21. A device according to claim 1, wherein at least one laser and optical means, which allow the laser light to be guided to the indenter the indenter tip and/or to the sample, is provided as the means for heating by way of laser light.

22. An indenter according to claim 1, wherein at least one laser and optical means, which allow the laser light to be guided to the indenter, the indenter tip and/or to the sample, is provided as the means for heating by way of laser light.

Description:

The invention relates to a device for determining a mechanical property of a sample to be analyzed.

The growing prevalence of microtechnology and nanotechnology necessitates knowledge of material properties at the respective dimensions. So-called nanoindentation is a method that is increasingly commonly employed for the quantitative measurement of mechanical properties, such as the modulus of elasticity, the fracture toughness, and the hardness of a material. Using the nanoindentation method, also referred to as nanoindentation, it is possible to experimentally determine such variables, for example at the level of very thin layers, or for bulk material, with high lateral resolution. Specifically, a so-called indenter, configured in the manner of a microprobe, is placed on the sample to be analyzed, and this indenter applies a force onto the sample surface as a function of the selected measuring specifications.

The aforementioned material properties are typically measured at room temperature. However, there is also a strong interest in conducting such measurements at other temperatures, particularly at higher temperatures. In this way, it is possible to determine the material properties of very thin layers as a function of the temperature, particularly at high temperatures.

A device comprising an indenter for determining the material properties of samples at temperatures of up to 500° C. is known from “Nano-mechanical measurements at 500° C. For the measurement of hardness, modulus and creep at raised temperatures”, Ben D. Beake and James F. Smith, Phil Mag A, as the state of the art.

Specifically, the device comprises an indenter/pendulum having a tiny diamond probe, which is brought in contact with the sample to be analyzed. The sample is disposed in a heating block, which is surrounded by thermal insulation, and includes a sample holder. So as to counteract the temperature gradient, a heat shield is disposed between the sample and the indenter. This heat shield is intended to prevent thermal instability in the sample, which results from heating only the sample disposed in the sample holder, and not the indenter.

The sensitivity of nanoindentation requires as stable a temperature field as possible. The known device only comprises a sample heater, which disadvantageously has an insufficiently stable temperature field, thus drastically limiting the quality of the measurement or the resolution of the nanoindentation test.
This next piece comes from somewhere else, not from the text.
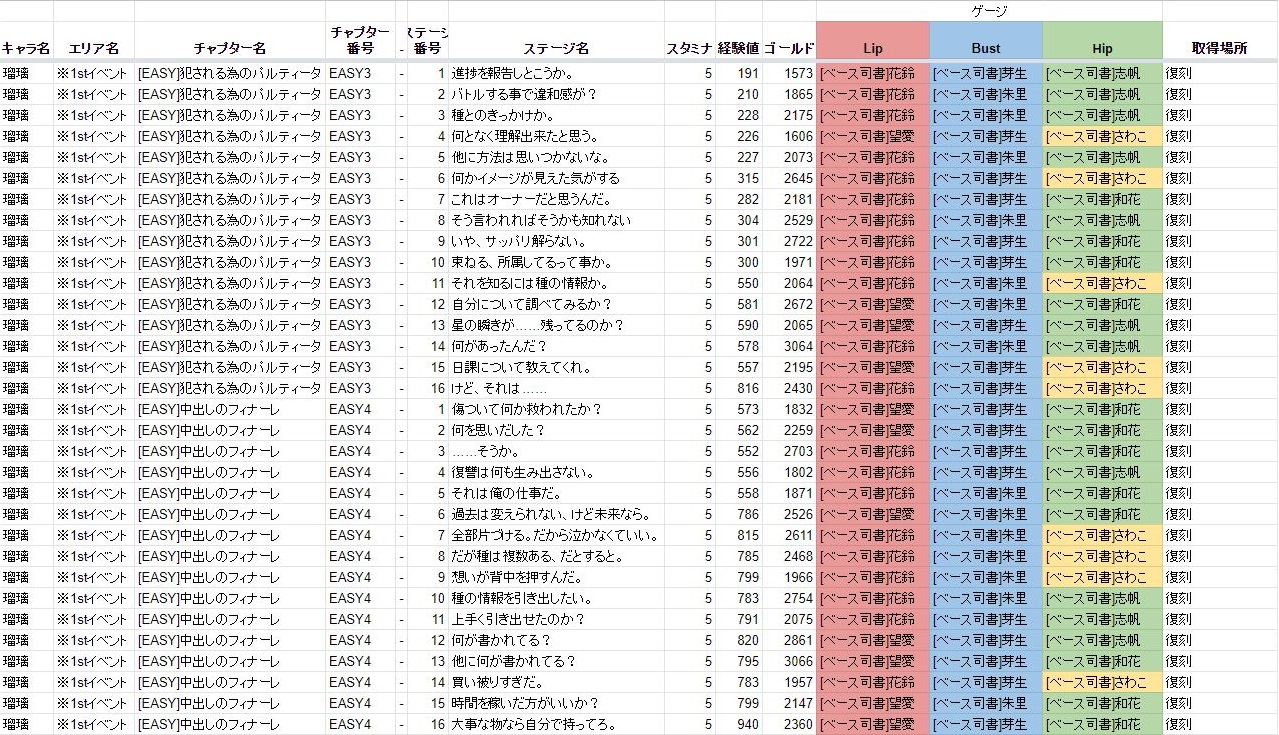
Task: Select the stage name cell 何があったんだ？
Action: (x=499, y=346)
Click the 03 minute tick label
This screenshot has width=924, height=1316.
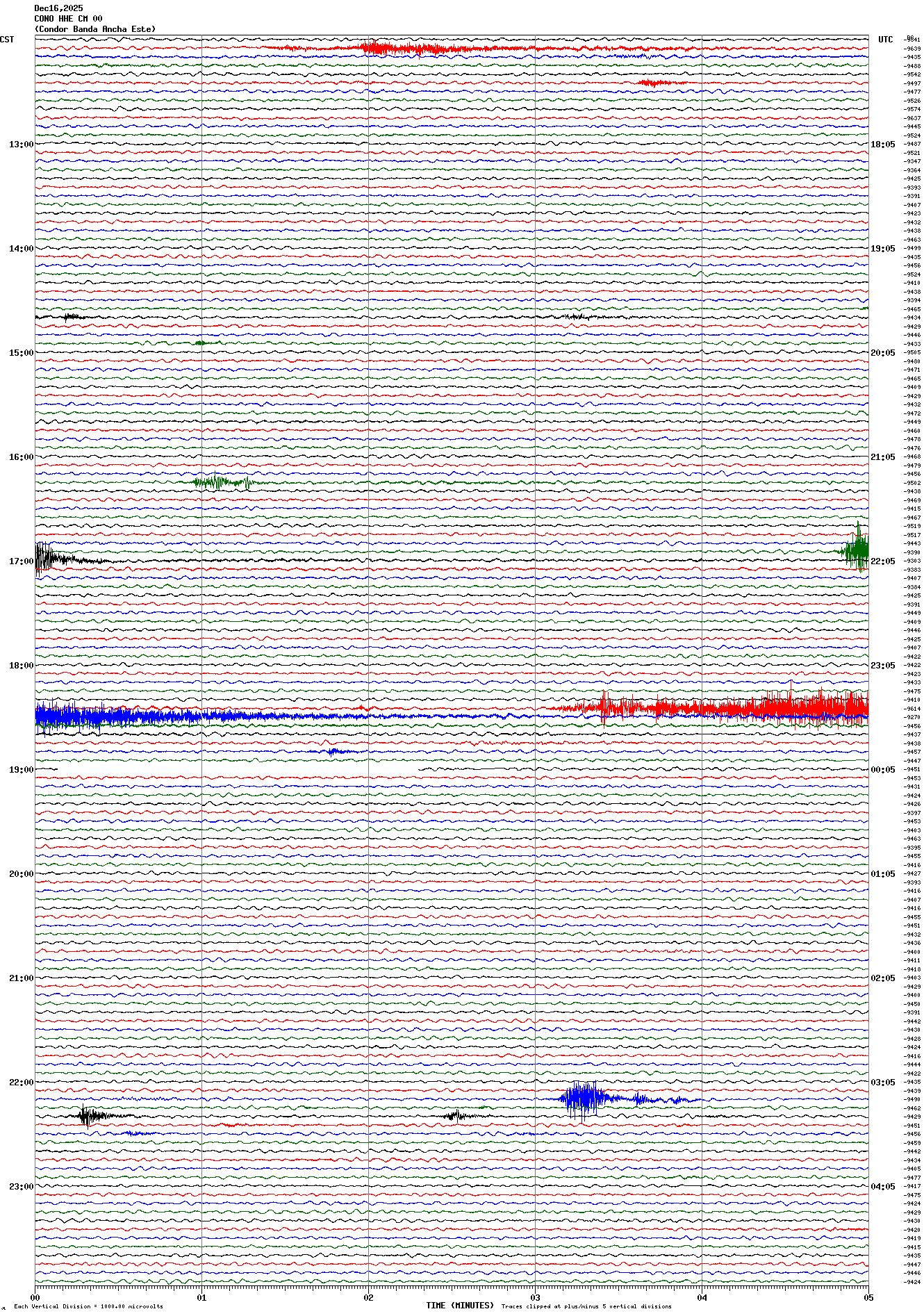point(535,1297)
A first reason for this problem in the known device is that the sample is heated over a large surface. Other reasons that come in play are that, with this device and the corresponding measuring method, a fixed indenter tip is used, which comes in contact with the heated sample in an unheated state, at room temperature, thereby causing a temperature gradient at the site of the measurement. This results in the disadvantage of the actual measuring point being cooled. It is also disadvantageous that the indenter tip is produced from a material having good thermal conductivity, such as a diamond tip. This effect additionally promotes the aforementioned disadvantageous cooling. Finally, complete heating of the sample holder limits the maximum achievable temperature for a given heating power. The known device was operated at temperatures of up to 500° C. As a result, the accuracy of measurements conducted with this known device for determining the properties of the sample material are disadvantageously impaired. Furthermore, a comparatively high heating power is required to heat the entire sample holder. As a result, the maximum achievable measurement temperature is severely limited.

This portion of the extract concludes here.